3. Make the Flavorful Sauce:
In the same pan, reduce the heat to medium. Add the butter and let it melt. Then, add the minced garlic, chopped onion, and grated ginger to the pan. Sauté for about 2-3 minutes until fragrant and the onions become translucent.
4. Add the Curry Paste:
Stir in the curry paste and cook for another minute to let the flavors develop and release their aroma.
5. Create the Coconut Sauce:
Pour in the coconut milk, add the fish sauce (if you’re using it), lime juice, and brown sugar. Stir everything together and let the sauce simmer gently for about 3-5 minutes until it thickens slightly.
6. Combine Salmon with Sauce:
Carefully return the salmon fillets to the pan, spooning some sauce over the top.

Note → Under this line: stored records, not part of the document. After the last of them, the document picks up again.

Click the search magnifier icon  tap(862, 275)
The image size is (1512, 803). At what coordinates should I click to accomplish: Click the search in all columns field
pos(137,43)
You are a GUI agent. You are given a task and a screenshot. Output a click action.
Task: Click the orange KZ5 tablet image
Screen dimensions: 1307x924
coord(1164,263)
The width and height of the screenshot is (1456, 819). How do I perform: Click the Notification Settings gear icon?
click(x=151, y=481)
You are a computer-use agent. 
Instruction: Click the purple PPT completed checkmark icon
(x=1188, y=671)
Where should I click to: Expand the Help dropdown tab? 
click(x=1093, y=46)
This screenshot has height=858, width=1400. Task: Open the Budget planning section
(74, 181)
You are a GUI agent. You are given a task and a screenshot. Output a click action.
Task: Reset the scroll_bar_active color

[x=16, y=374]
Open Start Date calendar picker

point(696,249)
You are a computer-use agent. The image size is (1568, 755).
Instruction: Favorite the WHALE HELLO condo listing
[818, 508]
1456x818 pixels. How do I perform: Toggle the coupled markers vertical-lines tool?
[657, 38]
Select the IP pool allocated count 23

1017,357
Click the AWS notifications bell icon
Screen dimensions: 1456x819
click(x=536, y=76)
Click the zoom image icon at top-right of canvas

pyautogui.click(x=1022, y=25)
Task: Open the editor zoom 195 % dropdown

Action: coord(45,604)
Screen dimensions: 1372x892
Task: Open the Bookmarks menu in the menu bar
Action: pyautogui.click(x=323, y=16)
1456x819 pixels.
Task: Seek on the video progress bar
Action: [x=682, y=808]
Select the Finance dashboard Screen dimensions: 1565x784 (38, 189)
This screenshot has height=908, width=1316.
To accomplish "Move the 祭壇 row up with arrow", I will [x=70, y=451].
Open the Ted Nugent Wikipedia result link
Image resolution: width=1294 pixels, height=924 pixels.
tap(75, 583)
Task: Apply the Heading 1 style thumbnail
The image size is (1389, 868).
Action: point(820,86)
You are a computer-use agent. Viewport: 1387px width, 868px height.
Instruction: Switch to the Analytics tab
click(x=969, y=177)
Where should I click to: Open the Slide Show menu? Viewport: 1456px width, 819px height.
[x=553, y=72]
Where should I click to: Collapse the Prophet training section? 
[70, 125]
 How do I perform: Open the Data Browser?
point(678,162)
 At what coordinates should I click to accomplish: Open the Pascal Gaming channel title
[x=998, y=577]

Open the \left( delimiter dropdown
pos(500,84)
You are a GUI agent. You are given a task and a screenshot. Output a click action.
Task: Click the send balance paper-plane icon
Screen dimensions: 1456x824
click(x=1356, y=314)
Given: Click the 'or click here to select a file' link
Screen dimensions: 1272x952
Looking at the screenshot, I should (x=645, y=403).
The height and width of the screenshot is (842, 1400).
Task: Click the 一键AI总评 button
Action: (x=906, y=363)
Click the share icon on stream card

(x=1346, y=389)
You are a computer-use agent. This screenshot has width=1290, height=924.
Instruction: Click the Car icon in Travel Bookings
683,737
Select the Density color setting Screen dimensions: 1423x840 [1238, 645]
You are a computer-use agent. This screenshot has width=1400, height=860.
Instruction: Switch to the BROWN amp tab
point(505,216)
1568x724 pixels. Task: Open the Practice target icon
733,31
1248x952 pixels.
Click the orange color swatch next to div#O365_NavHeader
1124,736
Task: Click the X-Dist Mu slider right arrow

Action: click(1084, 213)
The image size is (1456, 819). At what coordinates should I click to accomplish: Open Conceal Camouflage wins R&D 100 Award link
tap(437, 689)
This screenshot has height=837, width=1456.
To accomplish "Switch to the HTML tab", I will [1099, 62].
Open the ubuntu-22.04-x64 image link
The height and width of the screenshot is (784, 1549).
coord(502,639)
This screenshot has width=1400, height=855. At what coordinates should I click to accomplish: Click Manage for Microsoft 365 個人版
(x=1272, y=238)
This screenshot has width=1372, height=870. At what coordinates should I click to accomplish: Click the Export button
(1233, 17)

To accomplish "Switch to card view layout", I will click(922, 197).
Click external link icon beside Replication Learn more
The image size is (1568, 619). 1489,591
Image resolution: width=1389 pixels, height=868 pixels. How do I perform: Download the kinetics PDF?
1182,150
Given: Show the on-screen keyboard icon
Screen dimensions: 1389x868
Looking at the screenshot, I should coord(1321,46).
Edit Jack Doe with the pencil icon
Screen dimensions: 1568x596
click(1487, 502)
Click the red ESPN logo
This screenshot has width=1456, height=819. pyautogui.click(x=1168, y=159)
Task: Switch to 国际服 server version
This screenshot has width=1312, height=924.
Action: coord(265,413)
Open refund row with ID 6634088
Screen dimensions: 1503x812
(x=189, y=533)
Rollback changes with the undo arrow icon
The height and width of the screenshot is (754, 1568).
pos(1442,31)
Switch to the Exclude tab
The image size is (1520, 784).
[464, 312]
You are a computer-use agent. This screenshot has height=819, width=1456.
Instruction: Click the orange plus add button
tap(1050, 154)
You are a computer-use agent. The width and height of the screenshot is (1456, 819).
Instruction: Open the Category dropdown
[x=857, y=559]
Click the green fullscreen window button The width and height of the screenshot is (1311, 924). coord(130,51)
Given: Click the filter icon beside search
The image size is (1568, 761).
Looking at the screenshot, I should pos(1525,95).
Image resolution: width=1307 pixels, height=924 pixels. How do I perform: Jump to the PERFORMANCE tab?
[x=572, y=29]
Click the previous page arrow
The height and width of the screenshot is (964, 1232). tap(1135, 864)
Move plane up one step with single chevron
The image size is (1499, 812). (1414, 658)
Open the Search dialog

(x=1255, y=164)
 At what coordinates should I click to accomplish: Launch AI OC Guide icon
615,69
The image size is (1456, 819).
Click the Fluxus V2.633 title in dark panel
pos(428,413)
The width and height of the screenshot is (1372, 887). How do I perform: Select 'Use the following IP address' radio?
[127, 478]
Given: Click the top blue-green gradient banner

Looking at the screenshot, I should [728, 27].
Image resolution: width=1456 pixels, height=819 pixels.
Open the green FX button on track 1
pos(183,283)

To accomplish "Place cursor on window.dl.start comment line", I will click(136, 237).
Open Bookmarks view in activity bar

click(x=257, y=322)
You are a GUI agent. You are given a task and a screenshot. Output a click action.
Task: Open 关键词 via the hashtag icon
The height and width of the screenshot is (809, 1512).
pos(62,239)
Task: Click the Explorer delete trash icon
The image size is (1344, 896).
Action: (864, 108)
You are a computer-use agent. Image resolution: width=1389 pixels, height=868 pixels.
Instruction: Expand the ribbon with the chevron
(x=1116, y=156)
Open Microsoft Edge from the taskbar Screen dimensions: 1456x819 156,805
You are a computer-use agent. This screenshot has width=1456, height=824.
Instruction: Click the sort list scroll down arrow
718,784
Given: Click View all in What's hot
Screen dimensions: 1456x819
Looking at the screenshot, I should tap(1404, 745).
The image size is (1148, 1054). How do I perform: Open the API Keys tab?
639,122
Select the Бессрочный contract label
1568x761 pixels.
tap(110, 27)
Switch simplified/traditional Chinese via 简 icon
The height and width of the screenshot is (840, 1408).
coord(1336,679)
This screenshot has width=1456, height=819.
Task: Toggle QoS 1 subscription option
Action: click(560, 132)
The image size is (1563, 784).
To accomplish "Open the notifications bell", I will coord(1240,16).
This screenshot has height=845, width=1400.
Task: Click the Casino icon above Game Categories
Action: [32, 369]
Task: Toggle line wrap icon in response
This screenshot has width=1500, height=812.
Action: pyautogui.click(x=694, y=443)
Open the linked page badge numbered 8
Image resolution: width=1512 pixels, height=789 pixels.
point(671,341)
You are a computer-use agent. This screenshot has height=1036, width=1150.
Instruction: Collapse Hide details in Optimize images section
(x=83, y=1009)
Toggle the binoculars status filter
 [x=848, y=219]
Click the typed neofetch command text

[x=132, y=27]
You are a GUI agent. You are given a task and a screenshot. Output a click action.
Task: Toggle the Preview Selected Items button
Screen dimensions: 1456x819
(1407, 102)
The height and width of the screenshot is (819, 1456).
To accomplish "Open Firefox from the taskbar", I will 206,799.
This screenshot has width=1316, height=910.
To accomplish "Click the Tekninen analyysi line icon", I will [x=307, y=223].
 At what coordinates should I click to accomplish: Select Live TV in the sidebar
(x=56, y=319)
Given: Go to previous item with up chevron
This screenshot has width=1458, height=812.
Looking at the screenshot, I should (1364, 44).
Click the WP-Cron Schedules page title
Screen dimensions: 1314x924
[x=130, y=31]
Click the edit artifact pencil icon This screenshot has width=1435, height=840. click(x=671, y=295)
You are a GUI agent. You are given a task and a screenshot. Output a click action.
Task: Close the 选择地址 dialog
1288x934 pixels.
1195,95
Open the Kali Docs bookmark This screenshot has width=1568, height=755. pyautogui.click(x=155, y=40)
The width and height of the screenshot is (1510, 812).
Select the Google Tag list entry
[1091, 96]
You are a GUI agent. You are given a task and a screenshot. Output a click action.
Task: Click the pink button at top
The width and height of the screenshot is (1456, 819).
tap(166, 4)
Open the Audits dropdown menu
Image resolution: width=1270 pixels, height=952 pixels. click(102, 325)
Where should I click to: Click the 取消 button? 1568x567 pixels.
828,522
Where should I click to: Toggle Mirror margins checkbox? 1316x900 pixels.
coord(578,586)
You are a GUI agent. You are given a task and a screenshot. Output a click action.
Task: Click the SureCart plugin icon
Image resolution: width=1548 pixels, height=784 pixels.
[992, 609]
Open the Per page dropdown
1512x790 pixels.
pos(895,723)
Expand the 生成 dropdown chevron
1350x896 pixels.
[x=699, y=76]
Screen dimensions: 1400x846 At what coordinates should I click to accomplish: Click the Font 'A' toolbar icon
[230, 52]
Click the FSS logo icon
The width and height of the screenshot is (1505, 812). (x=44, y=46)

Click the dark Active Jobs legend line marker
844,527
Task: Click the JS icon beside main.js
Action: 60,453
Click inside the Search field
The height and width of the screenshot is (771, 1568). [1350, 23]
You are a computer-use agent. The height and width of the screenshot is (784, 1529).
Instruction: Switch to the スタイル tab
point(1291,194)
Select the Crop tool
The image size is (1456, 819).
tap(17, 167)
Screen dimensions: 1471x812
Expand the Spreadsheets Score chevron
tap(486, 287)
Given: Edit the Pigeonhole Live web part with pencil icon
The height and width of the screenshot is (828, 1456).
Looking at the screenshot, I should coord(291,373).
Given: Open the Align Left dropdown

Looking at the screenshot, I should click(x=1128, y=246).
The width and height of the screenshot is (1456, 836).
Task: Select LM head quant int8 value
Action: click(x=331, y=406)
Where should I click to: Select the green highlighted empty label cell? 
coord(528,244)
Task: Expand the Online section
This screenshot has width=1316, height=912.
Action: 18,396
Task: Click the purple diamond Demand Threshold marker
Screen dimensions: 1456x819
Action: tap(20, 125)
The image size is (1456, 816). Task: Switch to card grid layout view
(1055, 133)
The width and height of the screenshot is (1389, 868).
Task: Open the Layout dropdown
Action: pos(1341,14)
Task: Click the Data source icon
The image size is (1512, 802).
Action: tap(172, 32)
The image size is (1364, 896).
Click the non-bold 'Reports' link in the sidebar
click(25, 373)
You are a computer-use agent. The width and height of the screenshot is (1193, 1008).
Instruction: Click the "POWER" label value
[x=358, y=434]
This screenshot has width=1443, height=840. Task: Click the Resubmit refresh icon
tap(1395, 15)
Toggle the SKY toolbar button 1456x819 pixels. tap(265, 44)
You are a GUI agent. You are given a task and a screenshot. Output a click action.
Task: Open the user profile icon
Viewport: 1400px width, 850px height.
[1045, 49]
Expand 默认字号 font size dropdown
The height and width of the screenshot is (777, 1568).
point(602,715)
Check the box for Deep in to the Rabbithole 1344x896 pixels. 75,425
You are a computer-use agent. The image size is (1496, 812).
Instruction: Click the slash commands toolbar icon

Cover the pan and let it simmer for around 5 minutes, or until the salmon is cooked through and flakes easily with a fork.
7. Taste and Adjust:
Give the sauce a taste and adjust the seasoning with more salt, pepper, or lime juice as needed.
8. Garnish and Serve:
Garnish the dish with freshly chopped cilantro or basil. Serve the salmon and the coconut curry sauce over cooked rice or with a side of steamed vegetables.
Enjoy this flavorful, easy-to-make coconut curry salmon with the richness of garlic butter—all in one pan!
FAQ for Easy One-Pan Coconut Curry Salmon
Can I Use Frozen Salmon for This Recipe?
Yes, you can use frozen salmon! Just make sure to thaw it completely before cooking. The best way to do this is to leave it in the fridge overnight or place it in a sealed plastic bag and submerge it in cold water for about an hour.
What If I Don’t Have Coconut Milk?
If you don’t have coconut milk on hand, you can substitute it with almond milk or another non-dairy milk, although it may change the flavor and creaminess. For a similar richness, try mixing half-and-half with water or using a blend of cream and water.
How Can I Make This Dish Spicier?
If you like a bit of heat, add more curry paste or a pinch of red pepper flakes to the sauce! You can also serve it with sliced fresh chili or sriracha on the side for an extra kick.
What Are Good Side Dishes for This Salmon?
This coconut curry salmon pairs beautifully with jasmine rice or steamed vegetables like broccoli, bell peppers, or green beans. You can also serve it with a simple salad for a refreshing touch.